Understanding the Meaning of Apagchomai in Greek
ἀπάγχω means “to strangle” and appears once in Scripture, in Matthew 27:5.
Scripture Occurrence
This word occurs 1 time in Scripture. Its single occurrence is in Matthew 27:5.
Learn More →Verse Context
In Matthew 27:5, the verse states that he “went away and hanged himself.”
Learn More →ἀπάγχω expresses the act of strangling, and it appears in a single New Testament narrative describing the end of Judas’s actions after returning the silver. In that scene it names the method by which he ends his life.

Root and Related Words
ἀπάγχω is connected with ἀπό (apo), “away from” (Strong’s G575), as a related element noted in traditional Strong’s-style derivation.

Occurrences
“He threw down the pieces of silver in the sanctuary, and departed. He went away and hanged himself.” (Matthew 27:5)
In Matthew’s terse sequence of actions, ἀπάγχω stands at the end of a chain of decisive verbs: Judas “threw down” the silver, “departed,” “went away,” and then performed this final act. The placement gives the verb a grim finality: it is not presented as a passing thought or an attempted self-harm, but as the culminating deed that follows physical movement away from the sanctuary and away from the transaction represented by “the pieces of silver.” The narrative does not linger on mechanics or description; the verb itself carries the weight of what occurred.

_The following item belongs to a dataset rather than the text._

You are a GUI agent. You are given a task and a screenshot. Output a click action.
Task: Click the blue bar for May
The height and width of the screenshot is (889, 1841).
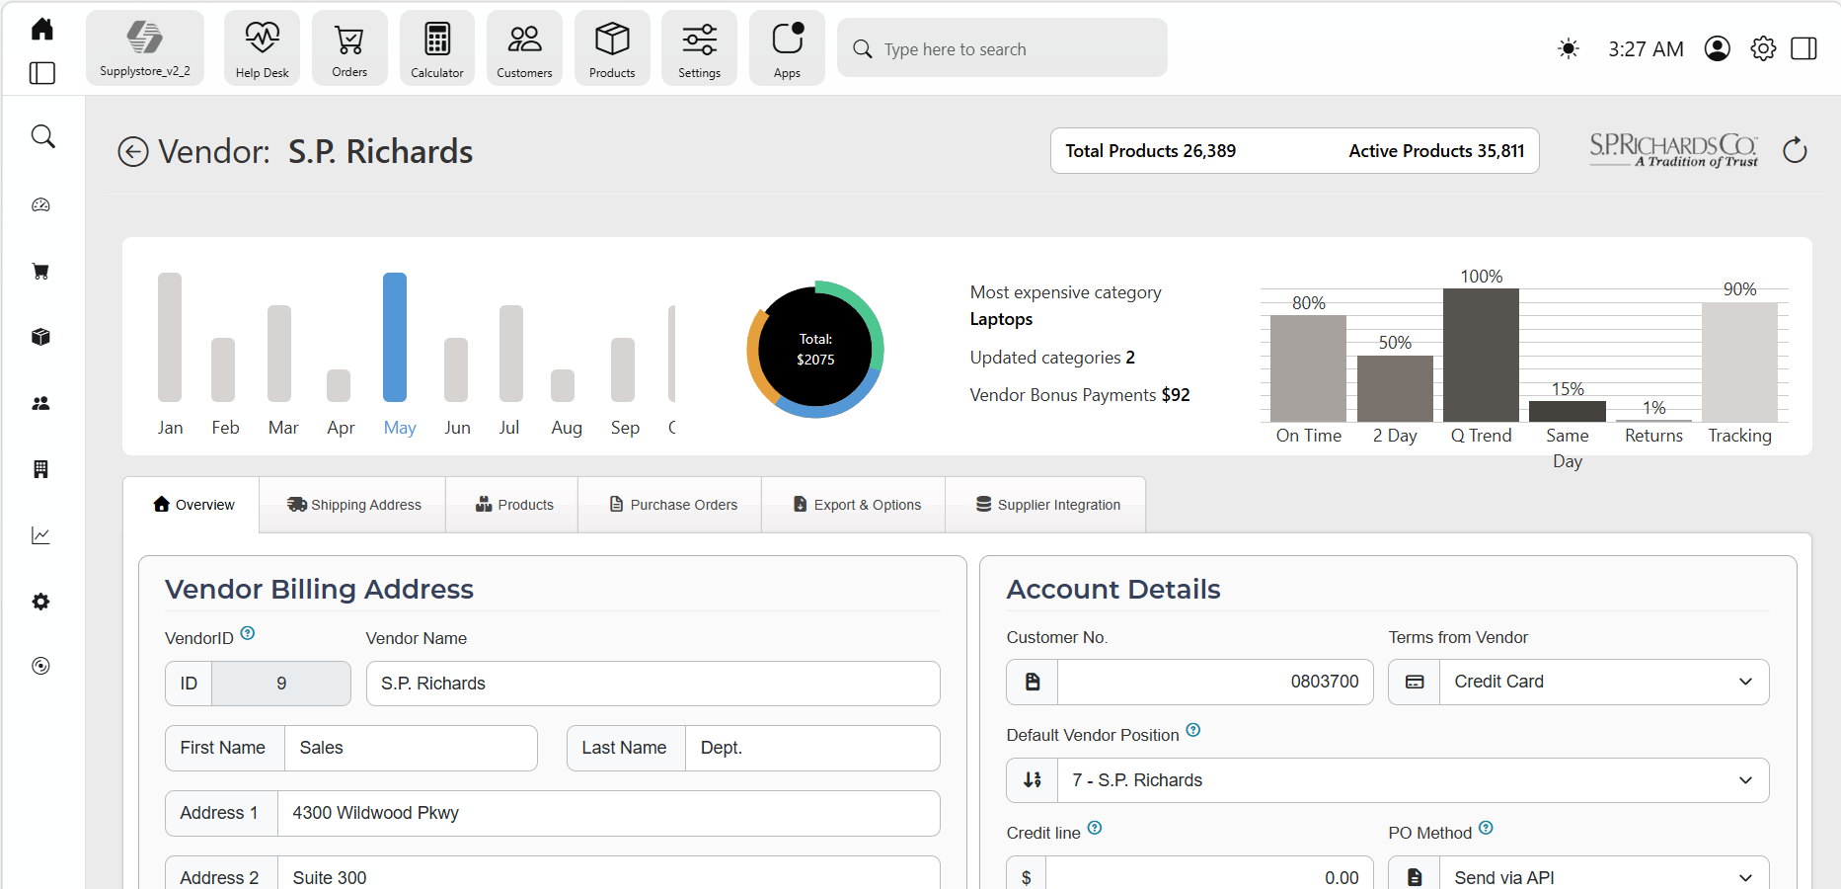click(x=395, y=337)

The immediate context also frames the act as occurring after a visible renunciation of the money—he “threw down the pieces of silver in the sanctuary.” The verb ἀπάγχω then names the mode of death in a way that contrasts sharply with the public setting of the sanctuary. Judas’s movement (“departed… went away”) sets the act in a separate, removed space, and ἀπάγχω identifies what he does there. In the rhythm of the sentence, the act is reported without elaboration, matching the narrative’s rapid, factual reporting style.
Sense and Usage
The given sense, “to strangle,” is applied in this passage to a self-inflicted death reported as “hanged himself.” Within the verse, the verb functions as a compact way to state the cause of death without adding interpretive comment. It names a lethal constriction of the body’s life-breath in a single stroke, fitting Matthew’s manner here: Judas’s interior motives are not unpacked in the verse; instead, the reader is shown concrete actions that move from the sanctuary to separation and then to death.
Because ἀπάγχω occurs here in a narrative that emphasizes departure—“departed” and “went away”—the verb is heard not merely as a physiological term but as the endpoint of withdrawal. The story’s syntax highlights motion away from a holy place and away from the silver, and then the final act is stated. In this setting, ἀπάγχω contributes a stark, unadorned naming of the manner of death, allowing the surrounding verbs to supply the scene’s momentum and the moral gravity to be carried by the sequence itself.
The reported act is also reflexive in sense in the English (“hanged himself”), which presents Judas as both agent and victim of the strangling. The verse gives no intermediary—no rescuer, no delay, no external force—only Judas’s own actions, culminating in ἀπάγχω. The verb thus functions as the narrative’s closing point for Judas within this immediate episode, sealing the progression from returning the money to irreversible self-destruction.
Imagery
Even in a single occurrence, the imagery is severe and concrete. Matthew 27:5 places the act after the clatter of “pieces of silver” discarded in the sanctuary and after the bodily motions of leaving and going away; ἀπάγχω then supplies the final, silent image of death by strangling. The verse’s restraint—stating the act in one line—lets the starkness of the verb stand without embellishment.
Sources: Lexical data from Strong’s Exhaustive Concordance and the Translators Brief Lexicon of Extended Strongs for Greek (STEPBible, CC BY). Occurrence data from the Translators Amalgamated Greek New Testament (STEPBible, CC BY). Scripture quotations from the World English Bible (public domain).